- PROVIDED TEXT -
Infrastructure: The New Space Race
Perhaps the greatest challenge of the next century will be to build a space infrastructure that will serve all of humanity, rather than only a privileged few.
Published October 1, 2018
By Marie Gentile
Academy Contributor
If you are a person of a “certain age,” you may remember a bright summer day nearly 50 years ago when grainy black and white images were beamed down to our television sets from the surface of the moon.
The world watched in awe as an astronaut named Neil Armstrong stepped gingerly onto its dusty surface. When he uttered the now immortal words “That’s one small step for a man, one giant leap for mankind,” we knew we had done it.
Humankind had achieved what was once thought to be laughably impossible — developed the technology to escape the gravitational pull of our home planet and land on another terrestrial surface. How could anyone feel anything other than the most incredible sense of pride and wonder? And of course, for Americans, it was a defining moment —
as a nation we had won the “space race” through a technological achievement by which all others would be measured.
In the decades since, space travel has become relatively commonplace. There were seven subsequent manned moon missions, as well as unmanned missions conducted by the Soviet Union, the European Space Agency, Japan, India and the People’s Republic of China. Later, the Space Shuttle would serve as the world’s first interstellar “work horse,” carrying and fetching loads back and forth from the International Space Station. Such trips barely registered on the news cycle.
The New Space Race
Fast forward to 2018 and we stand on the precipice of a new “space race.” There are billions of dollars in private investment being pumped into various space related start-ups around the world, making the commercial space race — in theory at least — anyone’s to win.
Technology and capital hurdles aside, this is an opportunity for humanity to get something right from the beginning. The UN Sustainable Development Goals, launched in 2015, represent an unprecedented global commitment to addressing global challenges through collective action in science and technology.
But they are also a potent reminder of what is at stake if we fail — combatting hunger, educating children, developing new treatments for disease and new technologies to support sustainable infrastructure and economic development. As we mobilize to address these worthy goals, we must also recognize the lessons to be learned from our past mistakes, and apply them to the sustainable development of space for human use.

- QUESTIONS TO ANSWER -
(a) Name every party the article on the new space race credits with conducting unmanned moon missions.
(b) Rewrite the article on the new space race from "Technology and capital" up to and including "for human use.", substituting "poverty" for "hunger".
(c) According to the article on the new space race, in what year were the UN Sustainable Development Goals launched?

- EXTRACTED ENTRIES -
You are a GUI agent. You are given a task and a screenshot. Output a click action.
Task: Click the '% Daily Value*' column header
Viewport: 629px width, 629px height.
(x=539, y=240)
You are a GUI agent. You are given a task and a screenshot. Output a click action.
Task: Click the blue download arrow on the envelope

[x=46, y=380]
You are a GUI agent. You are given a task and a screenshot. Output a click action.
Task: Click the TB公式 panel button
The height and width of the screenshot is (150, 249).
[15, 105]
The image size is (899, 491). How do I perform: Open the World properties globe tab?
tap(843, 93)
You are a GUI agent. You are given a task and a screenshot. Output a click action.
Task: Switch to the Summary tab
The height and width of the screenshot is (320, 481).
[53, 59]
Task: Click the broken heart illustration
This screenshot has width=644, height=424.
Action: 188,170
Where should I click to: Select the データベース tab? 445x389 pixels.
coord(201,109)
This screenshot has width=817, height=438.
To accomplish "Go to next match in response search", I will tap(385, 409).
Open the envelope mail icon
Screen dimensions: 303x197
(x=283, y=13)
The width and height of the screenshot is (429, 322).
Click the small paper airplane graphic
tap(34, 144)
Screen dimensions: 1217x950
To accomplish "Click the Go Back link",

* * *

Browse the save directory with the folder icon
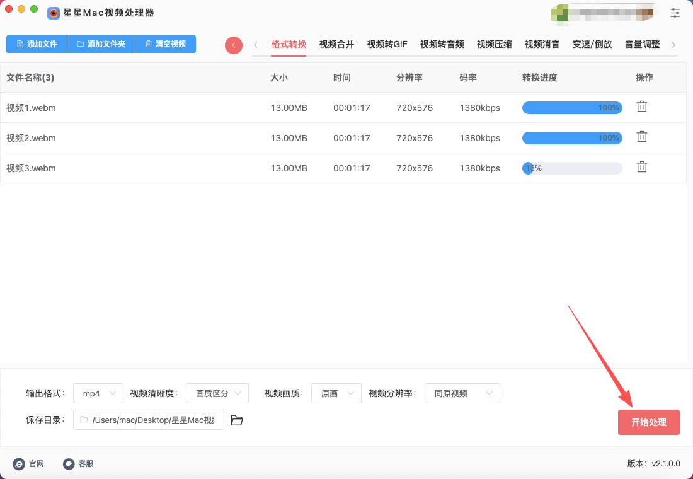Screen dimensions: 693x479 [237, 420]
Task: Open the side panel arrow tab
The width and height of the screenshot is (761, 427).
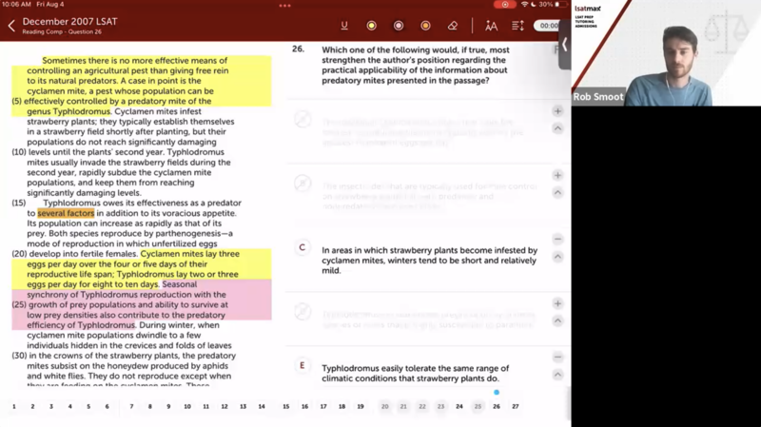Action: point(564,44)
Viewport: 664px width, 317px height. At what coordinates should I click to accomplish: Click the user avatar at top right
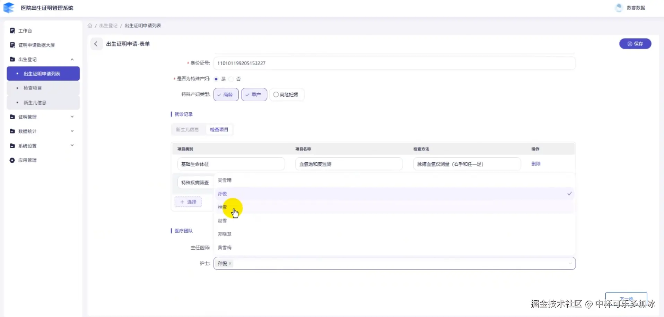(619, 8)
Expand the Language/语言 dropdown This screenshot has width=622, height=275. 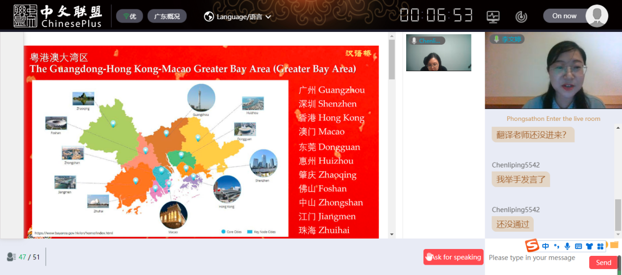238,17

...

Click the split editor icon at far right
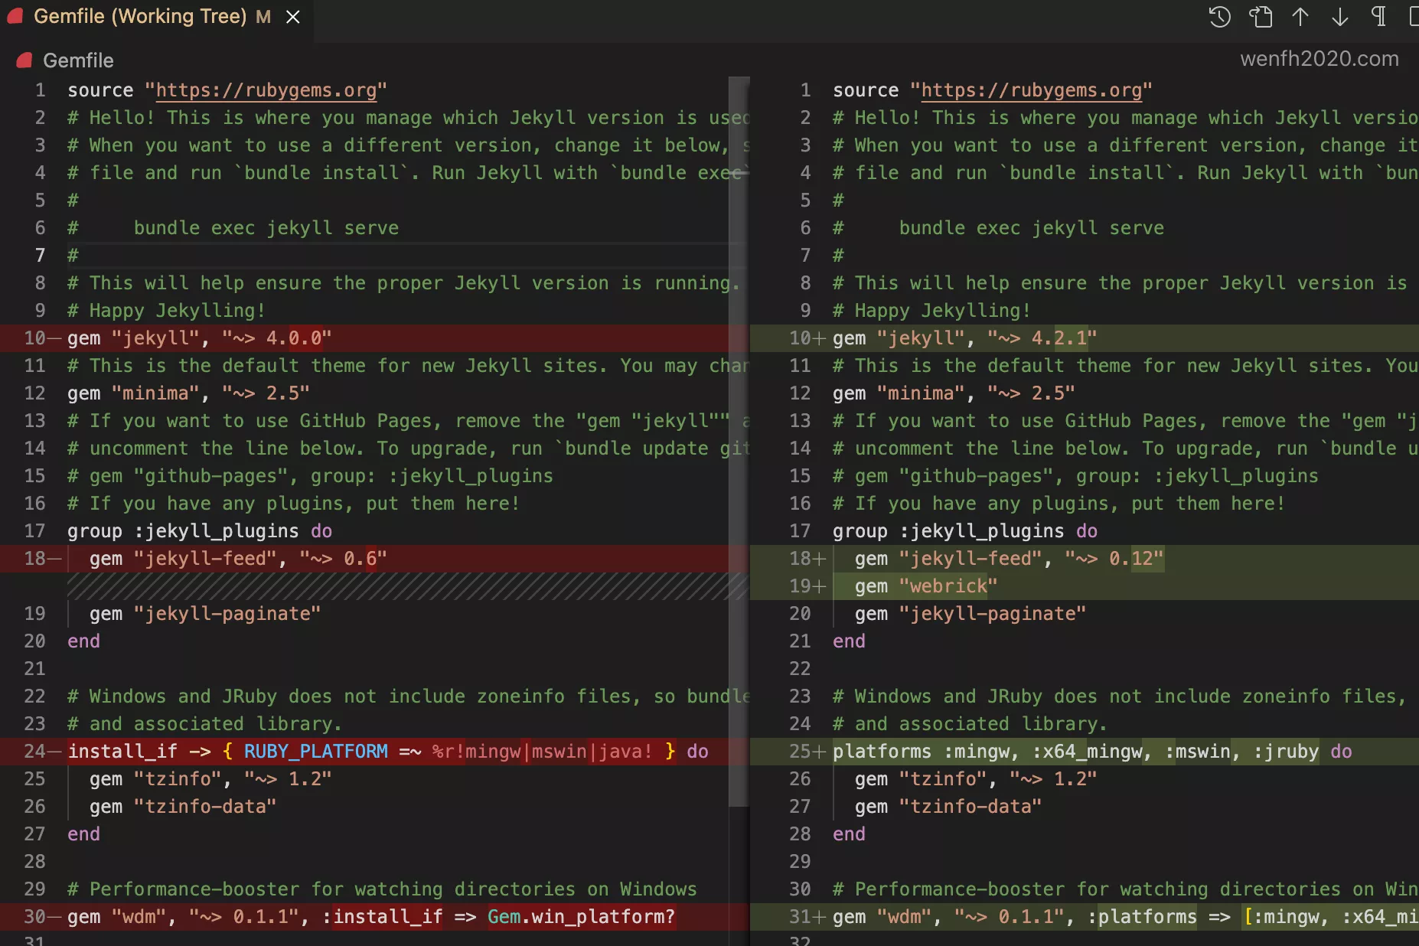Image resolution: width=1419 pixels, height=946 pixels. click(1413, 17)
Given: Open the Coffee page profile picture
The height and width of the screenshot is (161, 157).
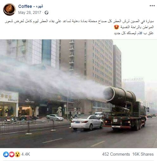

- EXPECTED RESULTS -
(a) The Soviet Union, the European Space Agency, Japan, India and the People's Republic of China

(b)
Technology and capital hurdles aside, this is an opportunity for humanity to get something right from the beginning. The UN Sustainable Development Goals, launched in 2015, represent an unprecedented global commitment to addressing global challenges through collective action in science and technology.
But they are also a potent reminder of what is at stake if we fail — combatting poverty, educating children, developing new treatments for disease and new technologies to support sustainable infrastructure and economic development. As we mobilize to address these worthy goals, we must also recognize the lessons to be learned from our past mistakes, and apply them to the sustainable development of space for human use.

(c) 2015